The government has made a commitment to giving every child the optimal beginning, yet current staffing levels make this ambition unfeasible to achieve. In January, the Health and Social Care Committee warned that without swift measures to restore staffing numbers, this pledge would inevitably fail. The pandemic intensified the challenge when health visitors were redeployed to other NHS duties, a decision later described as “fundamentally flawed” during the Covid inquiry. Although services have since resumed, the fundamental staffing deficit remains unresolved. Without considerable resources directed towards recruiting and retaining health visitors, England risks producing a cohort of children who miss out on the initial assistance that could transform their life chances.
| Nation | Mandatory health visitor visits |
|---|---|
| England | Five appointments from late pregnancy to age two (first three in home) |
| Scotland | Universal health visiting pathway with safe caseload limits of approximately 250 families |
| Wales | Flying Start programme with enhanced visiting in disadvantaged areas; safe caseload limits implemented |
| Northern Ireland | Health visiting services with safe staffing limits of approximately 250 families per visitor |
- Present caseloads in England reach 1,000 families per health visitor, compared to 250 in other UK nations
- Health visitor numbers have declined 45 per cent over the past decade, from 10,200 to 5,575
- Unmanageable workloads compel staff to abandon scheduled appointments even though families require assistance
Demands for swift intervention and modernisation
The Institute of Health Visiting has become increasingly vocal about the need for immediate intervention to address the crisis. Chief executive Alison Morton has called for the government to introduce compulsory workload caps comparable to those currently operating across Scotland, Wales and Northern Ireland. “We need to establish a standard, otherwise we’re just going to continue to see this decline with hugely unmanageable, unsafe caseloads which are impossible for health visitors to work within,” Morton warned. She emphasised that without such safeguards, the profession risks seeing experienced professionals leave to exhaustion and burnout.
The financial implications of inaction are stark. Restoring the health visiting service would require significant government investment, yet the long-term savings from early intervention far exceed the immediate expenses. Families currently missing out on essential assistance during the critical early years face cascading problems that become progressively costlier to resolve in future. Psychological problems, learning difficulties and involvement with the criminal justice system all stem, in part, to poor early assistance. The stated government commitment to ensuring every child has the best start in life rings false without the resources to deliver it.

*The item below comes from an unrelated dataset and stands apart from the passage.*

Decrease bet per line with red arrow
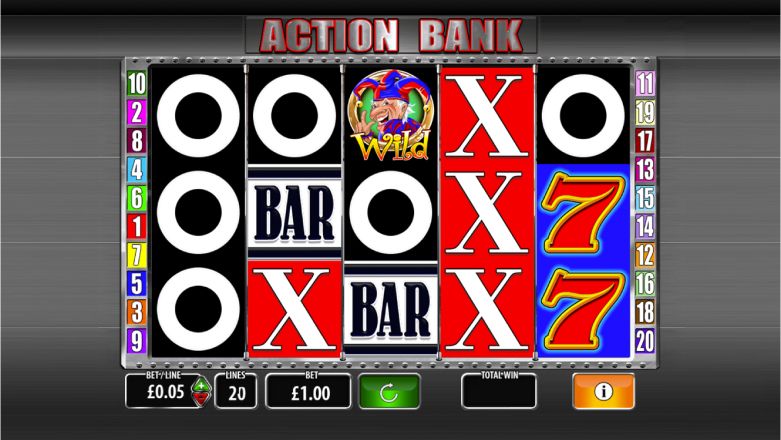Viewport: 781px width, 440px height. click(201, 398)
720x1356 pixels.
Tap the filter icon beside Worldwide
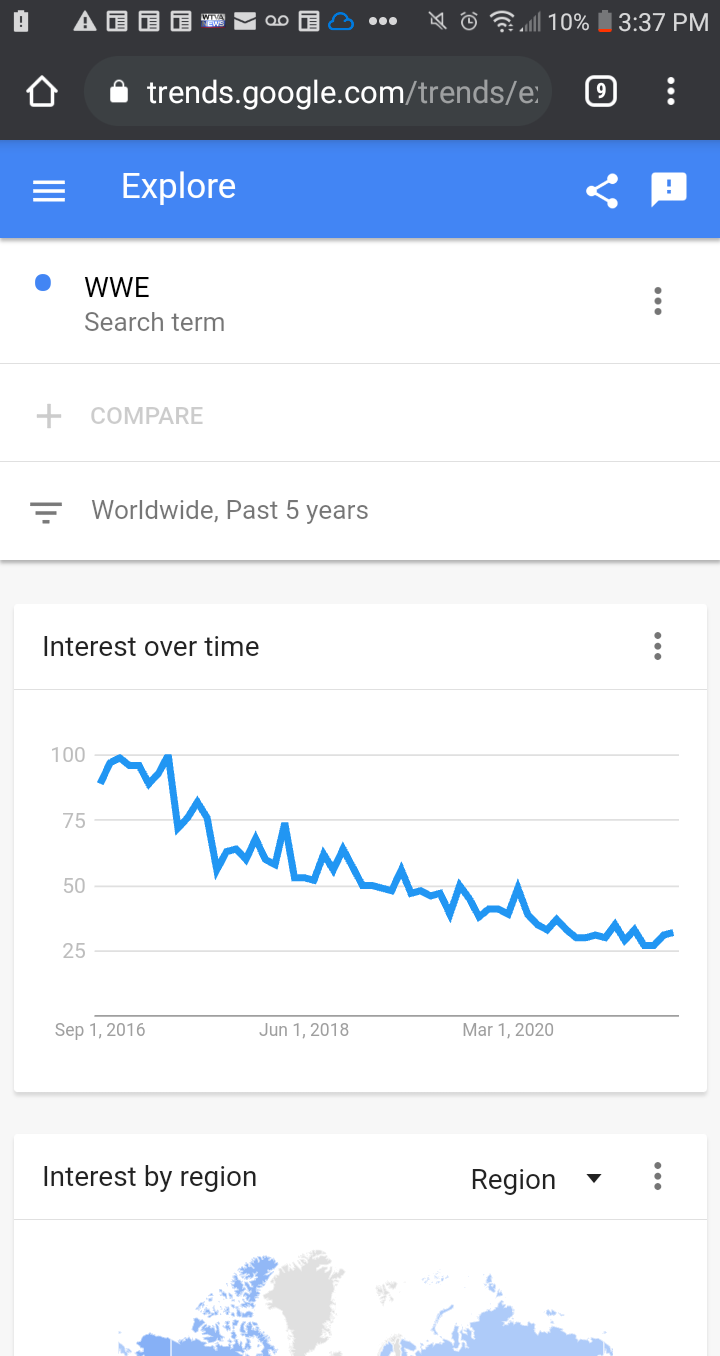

What specialists are calling for
Health visiting leaders are urging three essential actions: the introduction of manageable caseload caps limited to roughly 250 families per visitor; a major recruitment initiative to reconstruct the workforce to 2014 staffing numbers; and ring-fenced funding to secure health visiting services are protected from upcoming NHS financial constraints. Without these measures, experts alert that the profession will continue its downward spiral, ultimately affecting the most vulnerable families in society who require most critically these services.